◆ Dataset entries ◆
++++
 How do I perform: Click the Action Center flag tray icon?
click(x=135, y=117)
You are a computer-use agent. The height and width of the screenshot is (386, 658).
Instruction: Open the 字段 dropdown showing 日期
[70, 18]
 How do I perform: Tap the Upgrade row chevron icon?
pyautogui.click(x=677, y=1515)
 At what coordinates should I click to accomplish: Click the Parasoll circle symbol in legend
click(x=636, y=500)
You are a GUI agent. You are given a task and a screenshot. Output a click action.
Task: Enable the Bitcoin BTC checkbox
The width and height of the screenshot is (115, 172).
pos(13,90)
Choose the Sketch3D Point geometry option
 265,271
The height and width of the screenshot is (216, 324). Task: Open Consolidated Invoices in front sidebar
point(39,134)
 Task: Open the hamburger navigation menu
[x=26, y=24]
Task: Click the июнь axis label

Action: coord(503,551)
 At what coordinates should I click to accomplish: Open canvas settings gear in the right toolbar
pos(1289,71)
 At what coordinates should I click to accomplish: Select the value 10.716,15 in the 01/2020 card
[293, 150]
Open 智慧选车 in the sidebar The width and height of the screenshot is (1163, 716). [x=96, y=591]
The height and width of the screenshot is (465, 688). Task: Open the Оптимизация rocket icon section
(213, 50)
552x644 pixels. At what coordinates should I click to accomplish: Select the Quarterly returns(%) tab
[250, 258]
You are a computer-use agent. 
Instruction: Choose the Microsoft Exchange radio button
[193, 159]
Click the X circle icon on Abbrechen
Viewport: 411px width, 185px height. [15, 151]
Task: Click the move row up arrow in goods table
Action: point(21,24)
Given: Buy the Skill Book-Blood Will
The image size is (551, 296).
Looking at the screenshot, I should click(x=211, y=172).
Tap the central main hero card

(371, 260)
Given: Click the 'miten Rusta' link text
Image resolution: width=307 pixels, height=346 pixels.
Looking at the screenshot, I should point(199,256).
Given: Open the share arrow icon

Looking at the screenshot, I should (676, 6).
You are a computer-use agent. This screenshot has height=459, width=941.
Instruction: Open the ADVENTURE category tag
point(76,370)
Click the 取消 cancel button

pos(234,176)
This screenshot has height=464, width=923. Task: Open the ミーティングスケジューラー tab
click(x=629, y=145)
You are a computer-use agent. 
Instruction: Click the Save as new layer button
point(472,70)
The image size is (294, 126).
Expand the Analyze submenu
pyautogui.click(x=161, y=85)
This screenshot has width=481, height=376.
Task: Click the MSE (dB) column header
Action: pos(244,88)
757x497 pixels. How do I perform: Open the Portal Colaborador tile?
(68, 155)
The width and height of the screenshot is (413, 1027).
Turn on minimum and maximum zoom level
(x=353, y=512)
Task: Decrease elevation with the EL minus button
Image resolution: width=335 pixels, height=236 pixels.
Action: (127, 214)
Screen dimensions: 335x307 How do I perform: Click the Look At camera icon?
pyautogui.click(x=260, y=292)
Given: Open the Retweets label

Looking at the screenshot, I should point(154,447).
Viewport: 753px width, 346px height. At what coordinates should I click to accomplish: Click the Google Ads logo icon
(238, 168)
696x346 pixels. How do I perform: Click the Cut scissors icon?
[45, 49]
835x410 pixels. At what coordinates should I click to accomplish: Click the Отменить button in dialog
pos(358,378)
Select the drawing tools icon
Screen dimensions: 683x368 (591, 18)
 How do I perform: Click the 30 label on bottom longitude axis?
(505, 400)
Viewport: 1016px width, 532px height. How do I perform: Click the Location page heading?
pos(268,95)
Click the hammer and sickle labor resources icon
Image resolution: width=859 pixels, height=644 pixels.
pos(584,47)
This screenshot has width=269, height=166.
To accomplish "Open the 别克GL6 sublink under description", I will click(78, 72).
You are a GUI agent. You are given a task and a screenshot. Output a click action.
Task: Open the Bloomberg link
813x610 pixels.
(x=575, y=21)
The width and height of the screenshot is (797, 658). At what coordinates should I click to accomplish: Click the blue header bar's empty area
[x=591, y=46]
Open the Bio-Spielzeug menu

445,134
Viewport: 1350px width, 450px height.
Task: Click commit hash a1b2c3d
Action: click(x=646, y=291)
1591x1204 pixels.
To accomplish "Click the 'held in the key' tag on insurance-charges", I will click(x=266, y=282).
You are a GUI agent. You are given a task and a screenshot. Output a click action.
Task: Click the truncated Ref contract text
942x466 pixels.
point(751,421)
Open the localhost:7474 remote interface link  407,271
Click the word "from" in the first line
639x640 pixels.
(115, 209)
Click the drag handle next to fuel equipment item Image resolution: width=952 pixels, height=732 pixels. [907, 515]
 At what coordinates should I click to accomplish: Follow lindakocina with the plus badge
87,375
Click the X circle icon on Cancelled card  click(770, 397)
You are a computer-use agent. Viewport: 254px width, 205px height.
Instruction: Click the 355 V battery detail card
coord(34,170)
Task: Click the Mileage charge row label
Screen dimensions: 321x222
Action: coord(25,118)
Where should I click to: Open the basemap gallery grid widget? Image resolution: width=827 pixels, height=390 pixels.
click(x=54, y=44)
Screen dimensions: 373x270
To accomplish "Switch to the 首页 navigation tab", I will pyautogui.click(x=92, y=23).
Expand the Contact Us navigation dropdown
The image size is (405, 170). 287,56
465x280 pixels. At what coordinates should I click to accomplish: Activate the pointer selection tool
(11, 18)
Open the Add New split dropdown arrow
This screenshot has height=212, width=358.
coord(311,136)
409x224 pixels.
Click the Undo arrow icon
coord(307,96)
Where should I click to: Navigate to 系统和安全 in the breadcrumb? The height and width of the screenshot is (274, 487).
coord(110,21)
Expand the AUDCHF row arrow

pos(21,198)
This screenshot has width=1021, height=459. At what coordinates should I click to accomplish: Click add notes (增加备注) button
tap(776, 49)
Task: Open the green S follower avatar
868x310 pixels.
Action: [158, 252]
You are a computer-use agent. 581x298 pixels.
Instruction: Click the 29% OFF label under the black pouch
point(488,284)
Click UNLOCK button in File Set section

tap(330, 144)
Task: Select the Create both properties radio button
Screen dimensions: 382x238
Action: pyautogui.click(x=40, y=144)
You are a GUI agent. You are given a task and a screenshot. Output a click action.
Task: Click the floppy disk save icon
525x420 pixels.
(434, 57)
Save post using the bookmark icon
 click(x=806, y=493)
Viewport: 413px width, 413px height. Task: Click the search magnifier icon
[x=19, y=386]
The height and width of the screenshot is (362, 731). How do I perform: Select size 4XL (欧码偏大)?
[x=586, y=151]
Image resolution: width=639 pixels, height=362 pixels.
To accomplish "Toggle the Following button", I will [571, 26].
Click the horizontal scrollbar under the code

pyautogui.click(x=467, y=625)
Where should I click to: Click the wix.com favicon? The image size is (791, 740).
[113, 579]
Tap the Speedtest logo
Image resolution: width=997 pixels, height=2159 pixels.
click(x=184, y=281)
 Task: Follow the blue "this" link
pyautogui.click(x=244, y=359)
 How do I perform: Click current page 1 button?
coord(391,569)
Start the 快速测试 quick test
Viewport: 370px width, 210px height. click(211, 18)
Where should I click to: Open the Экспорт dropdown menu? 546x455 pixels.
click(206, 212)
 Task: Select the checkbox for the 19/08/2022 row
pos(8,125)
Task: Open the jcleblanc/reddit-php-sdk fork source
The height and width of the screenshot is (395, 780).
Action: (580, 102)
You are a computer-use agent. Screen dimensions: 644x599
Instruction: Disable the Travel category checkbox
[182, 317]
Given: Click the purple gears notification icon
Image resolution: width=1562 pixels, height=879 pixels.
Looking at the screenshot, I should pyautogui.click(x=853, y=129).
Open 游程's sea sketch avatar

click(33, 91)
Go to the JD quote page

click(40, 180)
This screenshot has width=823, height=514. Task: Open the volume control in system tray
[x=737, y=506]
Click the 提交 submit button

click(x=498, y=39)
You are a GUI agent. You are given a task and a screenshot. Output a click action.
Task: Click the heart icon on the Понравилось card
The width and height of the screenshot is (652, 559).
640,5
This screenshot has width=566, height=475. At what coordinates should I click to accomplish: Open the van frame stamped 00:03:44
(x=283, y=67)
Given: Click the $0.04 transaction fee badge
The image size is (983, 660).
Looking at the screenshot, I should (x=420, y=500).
++++
◆ Requirement ◆
Scan the material above for the word "text". Copy each line where it occurs.

◆ Result of this task ◆
Given: Click the 'miten Rusta' link text
Task: Click the truncated Ref contract text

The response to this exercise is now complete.